━━━ Data for this task
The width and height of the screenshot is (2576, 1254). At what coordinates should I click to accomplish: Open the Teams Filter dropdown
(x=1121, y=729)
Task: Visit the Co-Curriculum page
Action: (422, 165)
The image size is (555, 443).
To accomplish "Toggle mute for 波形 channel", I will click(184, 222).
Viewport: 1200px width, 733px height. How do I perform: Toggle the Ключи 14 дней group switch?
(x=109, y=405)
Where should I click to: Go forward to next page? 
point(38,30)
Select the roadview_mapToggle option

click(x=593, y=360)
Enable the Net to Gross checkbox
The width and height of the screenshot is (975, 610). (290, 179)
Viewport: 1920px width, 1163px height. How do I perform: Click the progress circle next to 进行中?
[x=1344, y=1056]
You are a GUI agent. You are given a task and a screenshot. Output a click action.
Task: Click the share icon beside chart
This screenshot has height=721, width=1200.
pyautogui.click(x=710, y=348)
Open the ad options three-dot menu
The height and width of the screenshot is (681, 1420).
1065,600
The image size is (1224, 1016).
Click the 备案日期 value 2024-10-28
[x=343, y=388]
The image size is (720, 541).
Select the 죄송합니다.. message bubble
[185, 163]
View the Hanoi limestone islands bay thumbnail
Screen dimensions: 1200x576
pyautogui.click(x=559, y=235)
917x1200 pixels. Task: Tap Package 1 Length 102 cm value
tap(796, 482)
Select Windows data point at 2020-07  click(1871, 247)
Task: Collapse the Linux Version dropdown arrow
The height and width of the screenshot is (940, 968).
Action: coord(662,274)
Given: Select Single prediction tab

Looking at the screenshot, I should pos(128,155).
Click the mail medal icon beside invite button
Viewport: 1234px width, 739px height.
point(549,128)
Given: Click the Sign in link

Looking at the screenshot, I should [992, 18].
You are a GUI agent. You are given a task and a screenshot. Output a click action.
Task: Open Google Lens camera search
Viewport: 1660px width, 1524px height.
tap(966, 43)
━━━━━━
Stated goal :: Write out all the entries above again, substituting "Display" for each occurrence of "Viewport" and leaving everything else unchanged.

Exercise answer ::
The width and height of the screenshot is (2576, 1254). At what coordinates should I click to accomplish: Open the Teams Filter dropdown
(x=1121, y=729)
Task: Visit the Co-Curriculum page
Action: (422, 165)
The image size is (555, 443).
To accomplish "Toggle mute for 波形 channel", I will click(184, 222).
Display: 1200px width, 733px height. How do I perform: Toggle the Ключи 14 дней group switch?
(x=109, y=405)
Where should I click to: Go forward to next page? 
point(38,30)
Select the roadview_mapToggle option

click(x=593, y=360)
Enable the Net to Gross checkbox
The width and height of the screenshot is (975, 610). (290, 179)
Display: 1920px width, 1163px height. How do I perform: Click the progress circle next to 进行中?
[x=1344, y=1056]
You are a GUI agent. You are given a task and a screenshot. Output a click action.
Task: Click the share icon beside chart
This screenshot has height=721, width=1200.
pyautogui.click(x=710, y=348)
Open the ad options three-dot menu
The height and width of the screenshot is (681, 1420).
1065,600
The image size is (1224, 1016).
Click the 备案日期 value 2024-10-28
[x=343, y=388]
The image size is (720, 541).
Select the 죄송합니다.. message bubble
[185, 163]
View the Hanoi limestone islands bay thumbnail
Screen dimensions: 1200x576
pyautogui.click(x=559, y=235)
917x1200 pixels. Task: Tap Package 1 Length 102 cm value
tap(796, 482)
Select Windows data point at 2020-07  click(1871, 247)
Task: Collapse the Linux Version dropdown arrow
The height and width of the screenshot is (940, 968).
Action: coord(662,274)
Given: Select Single prediction tab

Looking at the screenshot, I should pos(128,155).
Click the mail medal icon beside invite button
Display: 1234px width, 739px height.
point(549,128)
Given: Click the Sign in link

Looking at the screenshot, I should [992, 18].
You are a GUI agent. You are given a task and a screenshot. Output a click action.
Task: Open Google Lens camera search
Display: 1660px width, 1524px height.
tap(966, 43)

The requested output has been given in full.